* **Task description**: Say how many lines in the material below include "agent". The answer is the number alone.

* **Excerpted data**:
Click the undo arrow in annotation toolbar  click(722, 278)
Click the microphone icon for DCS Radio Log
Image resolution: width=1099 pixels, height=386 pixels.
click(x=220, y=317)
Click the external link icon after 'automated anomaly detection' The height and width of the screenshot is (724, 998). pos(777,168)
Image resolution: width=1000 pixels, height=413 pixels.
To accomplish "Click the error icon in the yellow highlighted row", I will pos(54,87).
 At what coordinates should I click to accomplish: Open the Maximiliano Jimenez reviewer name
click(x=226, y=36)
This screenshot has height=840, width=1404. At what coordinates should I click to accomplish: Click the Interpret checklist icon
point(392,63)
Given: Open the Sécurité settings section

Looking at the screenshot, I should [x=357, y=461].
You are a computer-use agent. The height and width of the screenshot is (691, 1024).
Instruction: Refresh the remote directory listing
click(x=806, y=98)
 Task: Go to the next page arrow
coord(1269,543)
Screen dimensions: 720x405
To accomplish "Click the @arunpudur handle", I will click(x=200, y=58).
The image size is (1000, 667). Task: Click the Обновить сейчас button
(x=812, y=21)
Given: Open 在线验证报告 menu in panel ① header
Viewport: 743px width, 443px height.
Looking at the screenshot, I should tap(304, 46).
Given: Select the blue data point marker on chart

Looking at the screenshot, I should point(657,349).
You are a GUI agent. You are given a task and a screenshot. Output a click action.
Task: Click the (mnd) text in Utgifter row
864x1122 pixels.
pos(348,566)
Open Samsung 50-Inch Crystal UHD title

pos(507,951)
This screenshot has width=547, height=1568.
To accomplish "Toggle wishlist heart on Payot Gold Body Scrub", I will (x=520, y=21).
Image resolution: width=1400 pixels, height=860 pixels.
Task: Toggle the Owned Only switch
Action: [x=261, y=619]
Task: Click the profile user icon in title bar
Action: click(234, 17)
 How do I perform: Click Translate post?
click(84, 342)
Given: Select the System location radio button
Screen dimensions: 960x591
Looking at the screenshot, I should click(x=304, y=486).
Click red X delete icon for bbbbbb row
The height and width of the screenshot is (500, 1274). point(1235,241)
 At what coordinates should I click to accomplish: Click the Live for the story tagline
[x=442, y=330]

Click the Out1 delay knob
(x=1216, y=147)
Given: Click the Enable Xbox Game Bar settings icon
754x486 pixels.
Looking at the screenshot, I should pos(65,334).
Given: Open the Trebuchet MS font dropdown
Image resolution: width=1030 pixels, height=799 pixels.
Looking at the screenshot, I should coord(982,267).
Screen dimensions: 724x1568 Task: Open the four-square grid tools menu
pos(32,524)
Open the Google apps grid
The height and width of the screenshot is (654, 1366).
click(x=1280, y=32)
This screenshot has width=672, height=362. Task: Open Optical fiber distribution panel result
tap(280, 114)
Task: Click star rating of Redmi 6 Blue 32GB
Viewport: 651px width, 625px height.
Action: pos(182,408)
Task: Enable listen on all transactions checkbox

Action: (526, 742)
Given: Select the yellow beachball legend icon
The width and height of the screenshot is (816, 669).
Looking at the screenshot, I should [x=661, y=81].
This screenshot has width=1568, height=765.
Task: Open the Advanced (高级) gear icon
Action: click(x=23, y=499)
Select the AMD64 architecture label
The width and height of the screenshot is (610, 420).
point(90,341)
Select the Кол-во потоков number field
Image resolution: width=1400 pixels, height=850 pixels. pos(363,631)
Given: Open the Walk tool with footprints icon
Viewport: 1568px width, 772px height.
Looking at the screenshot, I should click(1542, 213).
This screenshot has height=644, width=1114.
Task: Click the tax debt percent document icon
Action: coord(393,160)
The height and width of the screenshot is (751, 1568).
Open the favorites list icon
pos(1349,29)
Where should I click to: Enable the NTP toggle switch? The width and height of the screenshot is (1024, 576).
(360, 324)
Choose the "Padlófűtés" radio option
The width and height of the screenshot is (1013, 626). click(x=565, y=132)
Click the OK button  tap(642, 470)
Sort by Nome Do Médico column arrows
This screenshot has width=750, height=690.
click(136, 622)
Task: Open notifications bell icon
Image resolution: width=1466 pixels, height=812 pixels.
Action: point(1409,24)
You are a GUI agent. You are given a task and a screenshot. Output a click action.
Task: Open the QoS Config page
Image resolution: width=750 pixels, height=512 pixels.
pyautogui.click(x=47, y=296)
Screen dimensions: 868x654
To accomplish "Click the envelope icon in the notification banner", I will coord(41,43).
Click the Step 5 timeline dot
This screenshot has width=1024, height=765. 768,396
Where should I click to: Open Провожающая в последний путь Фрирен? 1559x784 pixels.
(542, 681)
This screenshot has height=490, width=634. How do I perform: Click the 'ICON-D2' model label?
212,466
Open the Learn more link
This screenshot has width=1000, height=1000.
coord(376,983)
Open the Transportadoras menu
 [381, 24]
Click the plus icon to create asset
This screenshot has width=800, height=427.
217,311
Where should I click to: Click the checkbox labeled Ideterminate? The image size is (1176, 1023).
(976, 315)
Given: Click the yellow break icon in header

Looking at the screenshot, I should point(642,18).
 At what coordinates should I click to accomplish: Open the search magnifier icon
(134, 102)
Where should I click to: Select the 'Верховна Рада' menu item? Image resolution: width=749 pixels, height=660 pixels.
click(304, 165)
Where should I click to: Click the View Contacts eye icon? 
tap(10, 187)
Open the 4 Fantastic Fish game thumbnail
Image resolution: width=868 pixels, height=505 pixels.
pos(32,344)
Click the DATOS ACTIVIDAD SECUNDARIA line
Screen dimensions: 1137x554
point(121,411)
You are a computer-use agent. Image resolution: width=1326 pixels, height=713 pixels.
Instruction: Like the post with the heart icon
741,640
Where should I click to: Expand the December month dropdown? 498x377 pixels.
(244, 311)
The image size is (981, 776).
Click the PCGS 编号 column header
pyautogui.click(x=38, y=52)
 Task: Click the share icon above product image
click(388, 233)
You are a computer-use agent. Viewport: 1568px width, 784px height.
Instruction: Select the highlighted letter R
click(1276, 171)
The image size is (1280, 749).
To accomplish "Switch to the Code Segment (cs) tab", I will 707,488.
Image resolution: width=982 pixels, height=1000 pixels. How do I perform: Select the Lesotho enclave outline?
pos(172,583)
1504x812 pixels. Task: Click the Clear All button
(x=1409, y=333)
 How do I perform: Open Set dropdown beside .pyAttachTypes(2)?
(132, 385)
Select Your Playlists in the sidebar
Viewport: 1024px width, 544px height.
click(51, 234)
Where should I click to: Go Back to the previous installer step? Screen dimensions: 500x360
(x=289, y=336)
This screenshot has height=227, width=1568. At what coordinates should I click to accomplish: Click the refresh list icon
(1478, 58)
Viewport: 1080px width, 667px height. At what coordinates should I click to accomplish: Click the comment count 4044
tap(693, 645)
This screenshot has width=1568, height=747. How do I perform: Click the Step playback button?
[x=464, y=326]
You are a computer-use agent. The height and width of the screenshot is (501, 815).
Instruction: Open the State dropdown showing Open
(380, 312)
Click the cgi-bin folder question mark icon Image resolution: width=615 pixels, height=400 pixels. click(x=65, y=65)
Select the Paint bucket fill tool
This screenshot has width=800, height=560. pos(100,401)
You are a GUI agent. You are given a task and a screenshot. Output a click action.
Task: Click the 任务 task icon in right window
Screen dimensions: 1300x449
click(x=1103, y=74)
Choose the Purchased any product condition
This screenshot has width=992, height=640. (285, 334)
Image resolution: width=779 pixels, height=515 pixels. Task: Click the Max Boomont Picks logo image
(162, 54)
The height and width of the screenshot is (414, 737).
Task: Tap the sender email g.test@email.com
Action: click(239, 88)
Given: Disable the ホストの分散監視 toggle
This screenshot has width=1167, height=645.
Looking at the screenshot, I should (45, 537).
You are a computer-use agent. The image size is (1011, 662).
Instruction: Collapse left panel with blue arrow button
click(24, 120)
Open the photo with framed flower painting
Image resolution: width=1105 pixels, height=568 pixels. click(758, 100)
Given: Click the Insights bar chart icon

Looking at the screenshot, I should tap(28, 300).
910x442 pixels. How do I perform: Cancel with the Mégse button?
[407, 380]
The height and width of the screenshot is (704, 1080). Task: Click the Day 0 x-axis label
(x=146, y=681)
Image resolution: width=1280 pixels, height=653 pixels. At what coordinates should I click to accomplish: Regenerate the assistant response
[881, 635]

* **Response box**: 8